__Direction__.
Print each of the following items again word for word, without changing anything.
— Start of Records for this task —
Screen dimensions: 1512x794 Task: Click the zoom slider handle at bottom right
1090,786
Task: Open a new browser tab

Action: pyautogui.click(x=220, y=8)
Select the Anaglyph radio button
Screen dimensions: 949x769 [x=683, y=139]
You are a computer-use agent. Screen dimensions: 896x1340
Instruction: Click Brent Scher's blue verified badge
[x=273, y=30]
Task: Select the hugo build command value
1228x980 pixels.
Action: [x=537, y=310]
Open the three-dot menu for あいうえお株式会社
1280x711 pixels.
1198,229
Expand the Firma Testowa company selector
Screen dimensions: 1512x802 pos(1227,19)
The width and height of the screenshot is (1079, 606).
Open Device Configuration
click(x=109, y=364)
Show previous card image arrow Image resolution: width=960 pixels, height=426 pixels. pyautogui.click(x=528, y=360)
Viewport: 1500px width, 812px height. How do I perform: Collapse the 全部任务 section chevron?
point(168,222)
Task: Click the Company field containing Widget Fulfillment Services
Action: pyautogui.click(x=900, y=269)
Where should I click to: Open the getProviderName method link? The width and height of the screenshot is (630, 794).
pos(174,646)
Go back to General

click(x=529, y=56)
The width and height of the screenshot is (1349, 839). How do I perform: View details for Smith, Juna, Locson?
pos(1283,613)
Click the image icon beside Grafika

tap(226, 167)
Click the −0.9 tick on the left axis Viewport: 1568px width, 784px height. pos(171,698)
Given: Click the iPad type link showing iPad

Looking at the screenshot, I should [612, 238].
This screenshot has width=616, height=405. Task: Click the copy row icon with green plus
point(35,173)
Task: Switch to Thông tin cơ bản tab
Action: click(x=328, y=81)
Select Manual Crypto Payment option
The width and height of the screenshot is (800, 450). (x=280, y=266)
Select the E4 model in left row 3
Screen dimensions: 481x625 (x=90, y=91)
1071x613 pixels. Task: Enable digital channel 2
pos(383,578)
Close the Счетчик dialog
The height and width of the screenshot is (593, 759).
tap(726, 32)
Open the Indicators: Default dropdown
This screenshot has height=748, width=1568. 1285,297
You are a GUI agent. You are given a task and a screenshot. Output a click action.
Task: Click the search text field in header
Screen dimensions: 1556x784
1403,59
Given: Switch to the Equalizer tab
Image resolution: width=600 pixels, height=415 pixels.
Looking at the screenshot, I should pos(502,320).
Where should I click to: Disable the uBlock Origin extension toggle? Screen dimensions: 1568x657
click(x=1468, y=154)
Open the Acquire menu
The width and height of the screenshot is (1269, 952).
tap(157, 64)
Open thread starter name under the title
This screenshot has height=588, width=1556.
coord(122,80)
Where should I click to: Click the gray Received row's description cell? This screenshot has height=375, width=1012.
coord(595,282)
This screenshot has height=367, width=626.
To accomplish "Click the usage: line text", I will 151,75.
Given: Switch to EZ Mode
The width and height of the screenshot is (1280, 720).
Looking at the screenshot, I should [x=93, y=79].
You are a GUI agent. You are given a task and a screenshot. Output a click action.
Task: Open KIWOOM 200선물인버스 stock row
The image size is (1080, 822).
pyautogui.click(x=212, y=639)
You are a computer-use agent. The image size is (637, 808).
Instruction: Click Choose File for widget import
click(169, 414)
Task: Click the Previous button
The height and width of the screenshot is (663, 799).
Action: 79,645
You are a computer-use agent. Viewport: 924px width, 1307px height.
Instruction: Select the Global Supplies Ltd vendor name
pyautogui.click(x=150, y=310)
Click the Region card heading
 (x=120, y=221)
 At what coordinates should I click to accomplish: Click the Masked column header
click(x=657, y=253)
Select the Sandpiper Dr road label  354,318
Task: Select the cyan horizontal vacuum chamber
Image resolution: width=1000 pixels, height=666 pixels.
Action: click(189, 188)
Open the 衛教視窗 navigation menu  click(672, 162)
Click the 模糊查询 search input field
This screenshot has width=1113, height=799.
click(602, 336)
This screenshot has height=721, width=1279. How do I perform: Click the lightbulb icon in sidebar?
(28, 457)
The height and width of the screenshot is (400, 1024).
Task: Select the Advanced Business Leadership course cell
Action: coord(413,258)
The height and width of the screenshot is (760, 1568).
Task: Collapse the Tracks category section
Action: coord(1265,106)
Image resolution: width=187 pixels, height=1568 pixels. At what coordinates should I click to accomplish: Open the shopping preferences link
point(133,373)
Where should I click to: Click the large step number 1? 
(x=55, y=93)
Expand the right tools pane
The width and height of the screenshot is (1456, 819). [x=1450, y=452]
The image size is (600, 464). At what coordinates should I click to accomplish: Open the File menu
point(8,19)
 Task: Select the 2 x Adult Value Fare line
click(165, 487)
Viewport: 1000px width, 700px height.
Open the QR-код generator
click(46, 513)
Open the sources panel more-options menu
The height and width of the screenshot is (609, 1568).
— End of Records for this task —
__Response below__.
Screen dimensions: 1512x794 Task: Click the zoom slider handle at bottom right
1090,786
Task: Open a new browser tab

Action: pyautogui.click(x=220, y=8)
Select the Anaglyph radio button
Screen dimensions: 949x769 [x=683, y=139]
You are a computer-use agent. Screen dimensions: 896x1340
Instruction: Click Brent Scher's blue verified badge
[x=273, y=30]
Task: Select the hugo build command value
1228x980 pixels.
Action: [x=537, y=310]
Open the three-dot menu for あいうえお株式会社
1280x711 pixels.
1198,229
Expand the Firma Testowa company selector
Screen dimensions: 1512x802 pos(1227,19)
The width and height of the screenshot is (1079, 606).
Open Device Configuration
click(x=109, y=364)
Show previous card image arrow Image resolution: width=960 pixels, height=426 pixels. pyautogui.click(x=528, y=360)
Viewport: 1500px width, 812px height. How do I perform: Collapse the 全部任务 section chevron?
point(168,222)
Task: Click the Company field containing Widget Fulfillment Services
Action: pyautogui.click(x=900, y=269)
Where should I click to: Open the getProviderName method link? The width and height of the screenshot is (630, 794).
pos(174,646)
Go back to General

click(x=529, y=56)
The width and height of the screenshot is (1349, 839). How do I perform: View details for Smith, Juna, Locson?
pos(1283,613)
Click the image icon beside Grafika

tap(226, 167)
Click the −0.9 tick on the left axis Viewport: 1568px width, 784px height. pos(171,698)
Given: Click the iPad type link showing iPad

Looking at the screenshot, I should [612, 238].
This screenshot has width=616, height=405. Task: Click the copy row icon with green plus
point(35,173)
Task: Switch to Thông tin cơ bản tab
Action: click(x=328, y=81)
Select Manual Crypto Payment option
The width and height of the screenshot is (800, 450). (x=280, y=266)
Select the E4 model in left row 3
Screen dimensions: 481x625 (x=90, y=91)
1071x613 pixels. Task: Enable digital channel 2
pos(383,578)
Close the Счетчик dialog
The height and width of the screenshot is (593, 759).
tap(726, 32)
Open the Indicators: Default dropdown
This screenshot has height=748, width=1568. 1285,297
You are a GUI agent. You are given a task and a screenshot. Output a click action.
Task: Click the search text field in header
Screen dimensions: 1556x784
1403,59
Given: Switch to the Equalizer tab
Image resolution: width=600 pixels, height=415 pixels.
Looking at the screenshot, I should pos(502,320).
Where should I click to: Disable the uBlock Origin extension toggle? Screen dimensions: 1568x657
click(x=1468, y=154)
Open the Acquire menu
The width and height of the screenshot is (1269, 952).
tap(157, 64)
Open thread starter name under the title
This screenshot has height=588, width=1556.
coord(122,80)
Where should I click to: Click the gray Received row's description cell? This screenshot has height=375, width=1012.
coord(595,282)
This screenshot has height=367, width=626.
To accomplish "Click the usage: line text", I will 151,75.
Given: Switch to EZ Mode
The width and height of the screenshot is (1280, 720).
Looking at the screenshot, I should [x=93, y=79].
You are a GUI agent. You are given a task and a screenshot. Output a click action.
Task: Open KIWOOM 200선물인버스 stock row
The image size is (1080, 822).
pyautogui.click(x=212, y=639)
You are a computer-use agent. The image size is (637, 808).
Instruction: Click Choose File for widget import
click(169, 414)
Task: Click the Previous button
The height and width of the screenshot is (663, 799).
Action: 79,645
You are a computer-use agent. Viewport: 924px width, 1307px height.
Instruction: Select the Global Supplies Ltd vendor name
pyautogui.click(x=150, y=310)
Click the Region card heading
 (x=120, y=221)
 At what coordinates should I click to accomplish: Click the Masked column header
click(x=657, y=253)
Select the Sandpiper Dr road label  354,318
Task: Select the cyan horizontal vacuum chamber
Image resolution: width=1000 pixels, height=666 pixels.
Action: click(189, 188)
Open the 衛教視窗 navigation menu  click(672, 162)
Click the 模糊查询 search input field
This screenshot has width=1113, height=799.
click(602, 336)
This screenshot has height=721, width=1279. How do I perform: Click the lightbulb icon in sidebar?
(28, 457)
The height and width of the screenshot is (400, 1024).
Task: Select the Advanced Business Leadership course cell
Action: coord(413,258)
The height and width of the screenshot is (760, 1568).
Task: Collapse the Tracks category section
Action: coord(1265,106)
Image resolution: width=187 pixels, height=1568 pixels. At what coordinates should I click to accomplish: Open the shopping preferences link
point(133,373)
Where should I click to: Click the large step number 1? 
(x=55, y=93)
Expand the right tools pane
The width and height of the screenshot is (1456, 819). [x=1450, y=452]
The image size is (600, 464). At what coordinates should I click to accomplish: Open the File menu
point(8,19)
 Task: Select the 2 x Adult Value Fare line
click(165, 487)
Viewport: 1000px width, 700px height.
Open the QR-код generator
click(46, 513)
Open the sources panel more-options menu
The height and width of the screenshot is (609, 1568).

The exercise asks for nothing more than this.